The term "religion" includes all aspects of religious observance and practice, as well as belief, unless an employer demonstrates that he is unable to reasonably accommodate to an employee's or prospective employee's religious observance or practice without undue hardship on the conduct of the employer's business.

42 U.S.C. Sec. 2000e(j). "The intent and effect of this definition was to make it an unlawful employment practice under Sec. 703(a)(1) for an employer not to make reasonable accommodations, short of undue hardship, for the religious practices of his employees and prospective employees." Trans World Airlines, Inc. v. Hardison, 432 U.S. 63, 74, 97 S.Ct. 2264, 2272, 53 L.Ed.2d 113 (1977). Accommodation by the employer to the employee's religious practices was made a statutory obligation.

DATA EXCERPTS:
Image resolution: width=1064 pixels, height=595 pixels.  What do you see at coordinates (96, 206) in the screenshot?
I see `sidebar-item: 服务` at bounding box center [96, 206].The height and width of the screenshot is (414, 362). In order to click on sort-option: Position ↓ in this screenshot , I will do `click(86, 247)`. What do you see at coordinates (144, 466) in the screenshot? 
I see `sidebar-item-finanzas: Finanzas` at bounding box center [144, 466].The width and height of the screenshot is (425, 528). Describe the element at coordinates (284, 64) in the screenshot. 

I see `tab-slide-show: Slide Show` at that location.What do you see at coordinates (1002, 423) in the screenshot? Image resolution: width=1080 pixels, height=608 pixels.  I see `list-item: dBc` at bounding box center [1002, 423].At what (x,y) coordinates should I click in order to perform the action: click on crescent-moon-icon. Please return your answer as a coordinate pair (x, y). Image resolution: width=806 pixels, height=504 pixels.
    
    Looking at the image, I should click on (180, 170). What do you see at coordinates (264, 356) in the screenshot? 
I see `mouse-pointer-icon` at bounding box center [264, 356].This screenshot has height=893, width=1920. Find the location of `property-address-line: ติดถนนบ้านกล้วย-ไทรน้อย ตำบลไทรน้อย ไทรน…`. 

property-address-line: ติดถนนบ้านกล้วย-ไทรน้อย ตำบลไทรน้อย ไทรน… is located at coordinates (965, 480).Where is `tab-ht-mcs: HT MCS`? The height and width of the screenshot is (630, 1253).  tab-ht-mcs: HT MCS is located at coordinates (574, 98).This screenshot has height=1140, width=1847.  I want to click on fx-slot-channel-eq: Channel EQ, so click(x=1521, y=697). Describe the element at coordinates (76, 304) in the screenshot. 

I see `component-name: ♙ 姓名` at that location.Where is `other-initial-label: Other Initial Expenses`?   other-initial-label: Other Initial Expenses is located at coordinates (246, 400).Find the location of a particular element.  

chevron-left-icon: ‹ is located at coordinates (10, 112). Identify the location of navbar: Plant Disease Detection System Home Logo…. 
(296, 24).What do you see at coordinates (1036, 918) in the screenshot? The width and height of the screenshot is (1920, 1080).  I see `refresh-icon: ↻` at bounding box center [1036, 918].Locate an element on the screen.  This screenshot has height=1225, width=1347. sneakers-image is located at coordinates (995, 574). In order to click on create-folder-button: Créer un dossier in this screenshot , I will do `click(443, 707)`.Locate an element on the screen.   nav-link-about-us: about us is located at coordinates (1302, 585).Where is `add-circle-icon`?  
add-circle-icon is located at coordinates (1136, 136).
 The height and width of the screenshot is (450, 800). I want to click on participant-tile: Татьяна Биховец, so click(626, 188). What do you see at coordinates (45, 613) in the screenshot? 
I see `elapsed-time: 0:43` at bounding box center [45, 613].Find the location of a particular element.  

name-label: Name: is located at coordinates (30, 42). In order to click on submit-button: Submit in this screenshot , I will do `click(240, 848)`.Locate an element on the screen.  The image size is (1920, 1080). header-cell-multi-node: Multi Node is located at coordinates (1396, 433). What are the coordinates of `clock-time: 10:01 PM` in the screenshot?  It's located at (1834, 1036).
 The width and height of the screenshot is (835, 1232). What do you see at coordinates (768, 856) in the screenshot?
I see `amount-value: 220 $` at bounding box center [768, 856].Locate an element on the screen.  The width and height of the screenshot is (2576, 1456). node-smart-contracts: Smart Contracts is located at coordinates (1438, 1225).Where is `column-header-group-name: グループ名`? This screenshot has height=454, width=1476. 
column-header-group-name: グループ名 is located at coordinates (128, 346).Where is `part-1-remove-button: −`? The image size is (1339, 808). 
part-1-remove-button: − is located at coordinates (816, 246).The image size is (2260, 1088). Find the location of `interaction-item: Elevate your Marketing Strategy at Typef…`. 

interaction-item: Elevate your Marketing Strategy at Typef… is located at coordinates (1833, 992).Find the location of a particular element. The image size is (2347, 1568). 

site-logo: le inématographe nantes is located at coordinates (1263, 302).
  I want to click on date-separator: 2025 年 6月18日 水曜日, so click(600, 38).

PROBLEM A: Please summarize the passage on religious accommodation in two sentences.
PROBLEM B: Reproduce the portion of the passage on religious accommodation that opens with the words containing "42 U.S.C. Sec." and closes with "a statutory obligation.".
PROBLEM C: Write what comes next in the passage on religious accommodation, picking up after its final sentence.

WRITTEN REPLY A: Under 42 U.S.C. Sec. 2000e(j), "religion" includes all aspects of religious observance and practice as well as belief, unless an employer demonstrates that it cannot reasonably accommodate an employee's or prospective employee's observance or practice without undue hardship on the conduct of its business. According to Trans World Airlines, Inc. v. Hardison, this definition made it an unlawful employment practice under Sec. 703(a)(1) for an employer not to make reasonable accommodations, short of undue hardship, so accommodating employees' religious practices became a statutory obligation.

WRITTEN REPLY B:
42 U.S.C. Sec. 2000e(j). "The intent and effect of this definition was to make it an unlawful employment practice under Sec. 703(a)(1) for an employer not to make reasonable accommodations, short of undue hardship, for the religious practices of his employees and prospective employees." Trans World Airlines, Inc. v. Hardison, 432 U.S. 63, 74, 97 S.Ct. 2264, 2272, 53 L.Ed.2d 113 (1977). Accommodation by the employer to the employee's religious practices was made a statutory obligation.

WRITTEN REPLY C:
2. Order of Proof

We have read sections 703(a) and 701(j) as creating a two-part framework in religious practice cases. First, the plaintiff must establish a prima facie case of religious discrimination. We have elaborated on the requirements of the plaintiff's burden in other opinions. We need not review the requirements in detail here, because Townley does not contest that the EEOC has met them. 5 Suffice it to say that after the plaintiff has made out a prima facie case, the burden shifts to the employer "to prove that [it] made good faith efforts to accommodate [the employee's] religious beliefs and, if those efforts were unsuccessful, to demonstrate that [it was] unable reasonably to accommodate his beliefs without undue hardship." Anderson v. General Dynamics Convair Aerospace Div., 589 F.2d 397, 401 (9th Cir.1978).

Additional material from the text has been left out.